Je ne cherche pas la comparaison avec d'autres martyrs, mais je sais, par la science que la lignée du Prophète m'a transmise, que ce dixième jour de Muharram ne s'éteindra pas avec moi. Ceux qui pleureront chaque année ne pleureront pas seulement un homme mort dans le sable, mais le refus qu'un fils du Prophète a opposé à l'injustice, jusqu'au dernier souffle. On viendra, je le sais, marcher jusqu'à Karbala en ziyara, année après année, pour ne pas oublier ce que coûte la dignité face à un pouvoir sans droit. Ce deuil n'est pas pour moi seul : il rappellera à chacun qu'un serment donné à la vérité vaut plus qu'une vie épargnée dans le mensonge.
—Que pensez-vous des révoltes qui ont suivi votre mort, comme celle des Tawwabin ou d'al-Mukhtar ?
Je vois déjà, dans le fil que Dieu déroule, ces hommes de Kufa qui se relèveront un jour, appelés les Tawwabin, les Pénitents, rongés par le remords de m'avoir promis leur aide puis de m'avoir laissé seul dans le désert. Après eux, un certain al-Mukhtar prendra les armes en se disant mon vengeur. Je n'ai pas cherché la vengeance en marchant vers Karbala, seulement la fidélité à ce qui est juste ; mais je comprends que le remords, chez des hommes sincères, cherche toujours une réparation. Ce que je souhaite surtout, c'est que la mémoire de ma sœur Zaynab, debout devant la cour de Yazid à Damas, reste aussi vive que celle de mon sacrifice : c'est elle qui a porté la parole quand ma voix s'est tue.

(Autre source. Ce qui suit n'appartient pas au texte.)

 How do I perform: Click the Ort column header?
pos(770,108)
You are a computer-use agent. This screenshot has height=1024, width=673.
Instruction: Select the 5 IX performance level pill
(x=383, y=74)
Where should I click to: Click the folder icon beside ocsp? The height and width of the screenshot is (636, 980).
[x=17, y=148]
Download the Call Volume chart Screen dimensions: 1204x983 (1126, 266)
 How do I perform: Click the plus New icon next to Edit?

—Si vous pouviez adresser un mot à ceux qui, chaque année, revivent Karbala pendant l'Achoura, que leur diriez-vous ?
Je leur dirais de ne pas s'arrêter aux larmes, même si les larmes ont leur juste place devant l'outre vide et l'étendard tombé. Ce que j'ai voulu léguer, en refusant la main tendue à Yazid, c'est qu'un homme, même seul, même assoiffé, même entouré de quelques dizaines de compagnons face à une armée immense, garde le droit de dire non à l'injustice. Que l'on récite le Coran sur mon tombeau ou que l'on porte le deuil dans les rues de villes que je n'ai jamais vues, je souhaite qu'on y trouve moins un objet de tristesse figée qu'un appel à rester debout devant ce qui n'est pas juste, comme je l'ai fait dans la plaine de Karbala.
Garde le droit de dire non à l'injustice.
Pour aller plus loin
Cette interview imaginaire a été générée par intelligence artificielle à partir des sources documentées dans la fiche de Hussein ibn Ali. Elle met en scène ce que la figure aurait pu dire à partir de ce que nous savons d'elle, mais ne constitue pas un propos historique attesté. Pour les sources primaires et la documentation factuelle, consultez la fiche complète.